4. Isolation of Platelet-Rich Plasma
Finally, the clinician isolates the platelet-rich plasma layer.
PRP preparation systems often include specialized mechanisms that help isolate this fraction. These mechanisms may include:
gel-separation barriers
plasma extraction ports
manual or automated transfer processes
Because preparation systems differ in design, they can influence the efficiency of platelet separation.
Key Variables in PRP Preparation
Researchers frequently note that PRP samples can vary depending on preparation protocols and system design.
Several factors influence the final composition of platelet-rich plasma.
Platelet Concentration
Platelet concentration remains one of the most commonly measured variables in PRP research.
PRP preparation systems aim to increase platelet levels relative to baseline blood concentrations. However, centrifugation settings and device design can influence the degree of platelet concentration.
Leukocyte Content
Another important variable involves leukocyte concentration.
Some PRP preparations contain higher levels of white blood cells, while others aim to reduce leukocyte content.
Scientific literature commonly describes these preparations as:
leukocyte-rich PRP (LR-PRP)
leukocyte-poor PRP (LP-PRP)
Red Blood Cell Carryover
Researchers also examine red blood cell contamination when evaluating PRP samples.
Higher levels of red blood cells may influence the cellular composition of the plasma fraction. Therefore, many preparation systems attempt to minimize RBC carryover during centrifugation.
Closed-System PRP Preparation
Many modern PRP preparation systems use closed-system processing.
Closed systems allow blood collection, centrifugation, and plasma isolation to occur within sealed sterile components. Consequently, clinicians can maintain a consistent sterile workflow during processing.
Because of this design, closed systems are commonly used in clinical environments where sterile handling is essential.

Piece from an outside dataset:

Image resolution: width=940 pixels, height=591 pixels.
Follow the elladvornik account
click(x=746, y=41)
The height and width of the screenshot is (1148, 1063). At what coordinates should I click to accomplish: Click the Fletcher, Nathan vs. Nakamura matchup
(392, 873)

PRP Preparation in Medical Practices
Today, clinicians prepare PRP in several healthcare settings, including:
orthopedic clinics
sports medicine practices
ambulatory surgical centers
pain management practices
veterinary medicine clinics
In these environments, physicians can prepare platelet-rich plasma at the point of care using centrifugation equipment and PRP preparation kits.
The clinical use of PRP preparations is determined by the treating physician based on patient evaluation and professional judgment.

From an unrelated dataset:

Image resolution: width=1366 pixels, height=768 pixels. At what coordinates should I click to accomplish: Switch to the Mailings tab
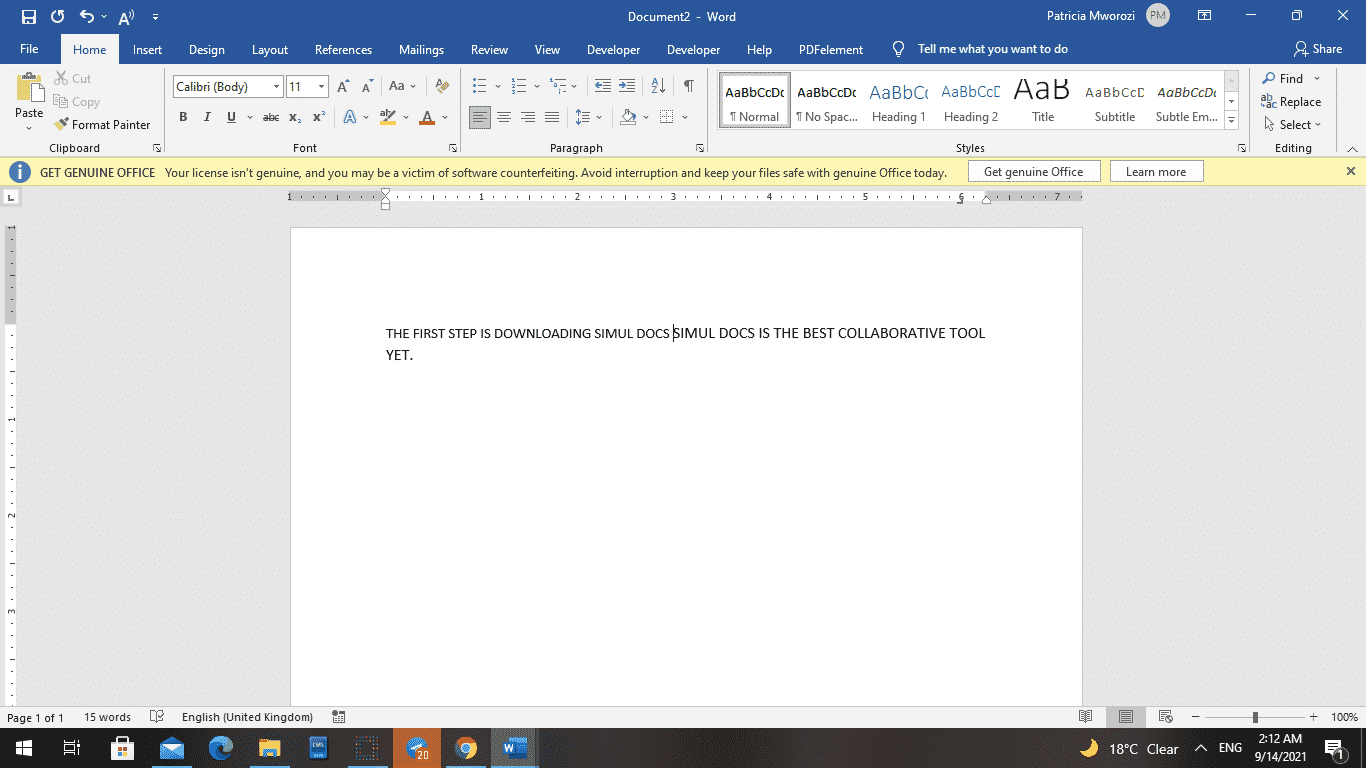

Tropocells® PRP Preparation System
The Tropocells® PRP preparation system supports platelet separation using centrifugation and gel-separation technology.
Key design features include:
closed-system processing
controlled platelet separation
reduced red blood cell carryover
reproducible preparation workflow
These features help clinicians prepare platelet-rich plasma efficiently within clinical environments.

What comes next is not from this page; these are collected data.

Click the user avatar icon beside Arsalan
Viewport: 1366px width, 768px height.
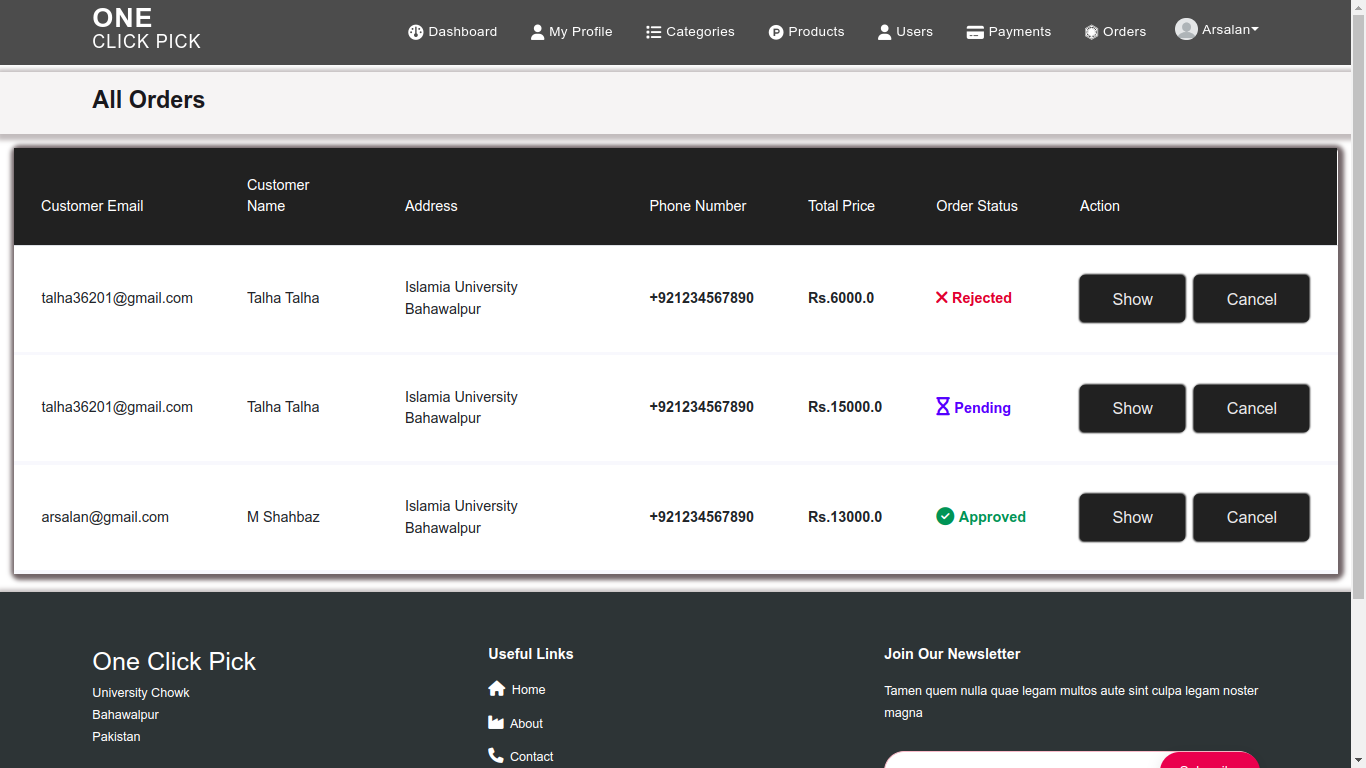tap(1186, 30)
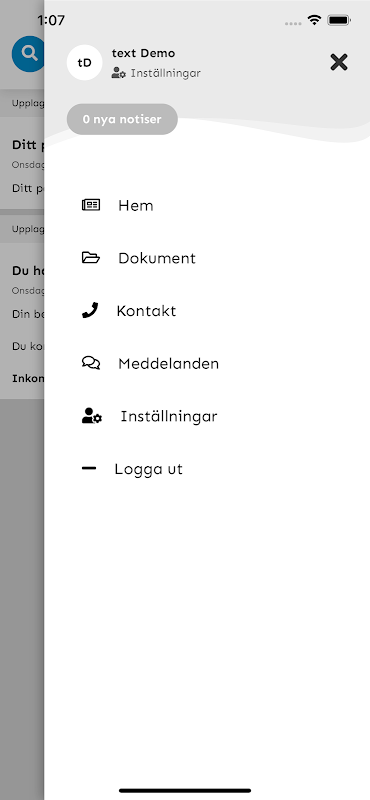Click the Logga ut dash icon
This screenshot has width=370, height=800.
[89, 468]
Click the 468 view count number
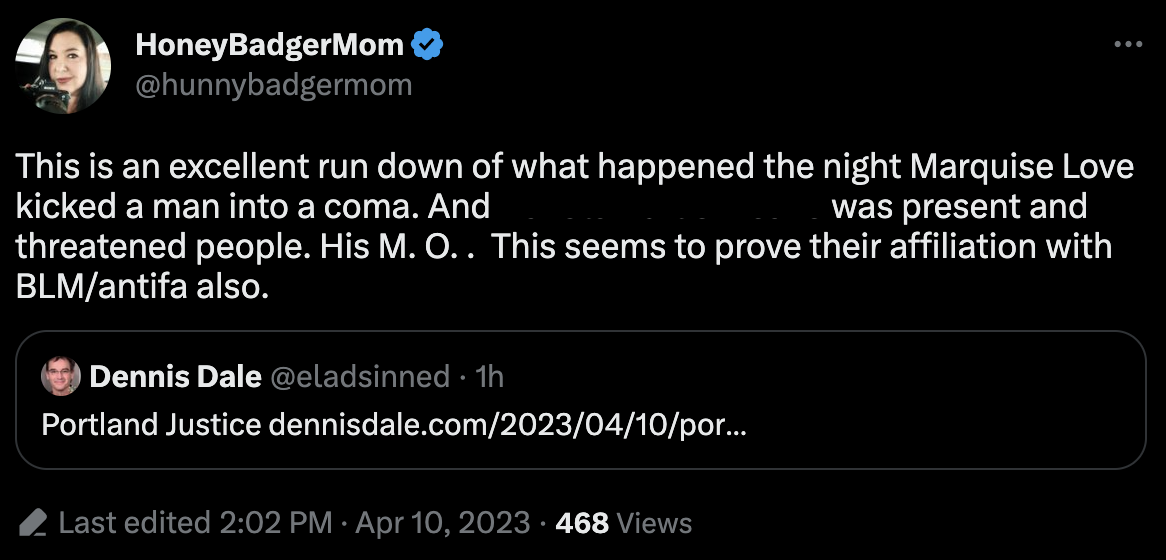1166x560 pixels. tap(581, 522)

Continued Research in PRP Preparation
Scientific interest in PRP preparation continues to grow. Researchers now study platelet biology, centrifugation protocols, and biologic signaling pathways across many areas of musculoskeletal medicine.
Current investigations focus on:
differences between PRP preparation systems
platelet recovery efficiency
leukocyte concentration variability
standardization of centrifugation protocols
As research progresses, scientists hope to better understand how preparation methods influence the biological characteristics of PRP samples.
Conclusion
PRP preparation systems play a central role in producing platelet-rich plasma in clinical environments. Through centrifugation and separation technology, these systems allow clinicians to isolate platelet-rich plasma from whole blood samples.
Because preparation methods can influence platelet concentration and cellular composition, physicians evaluating orthobiologic technologies should understand how PRP preparation systems work.
As platelet biology research continues to expand, PRP preparation technology will likely remain an important focus in musculoskeletal and regenerative medicine research.
Regulatory Notice
Tropocells® systems are intended for the preparation of autologous platelet-rich plasma. The clinical use of PRP is determined by the treating physician.
Statements regarding clinical applications reflect published scientific literature and do not imply FDA-cleared indications.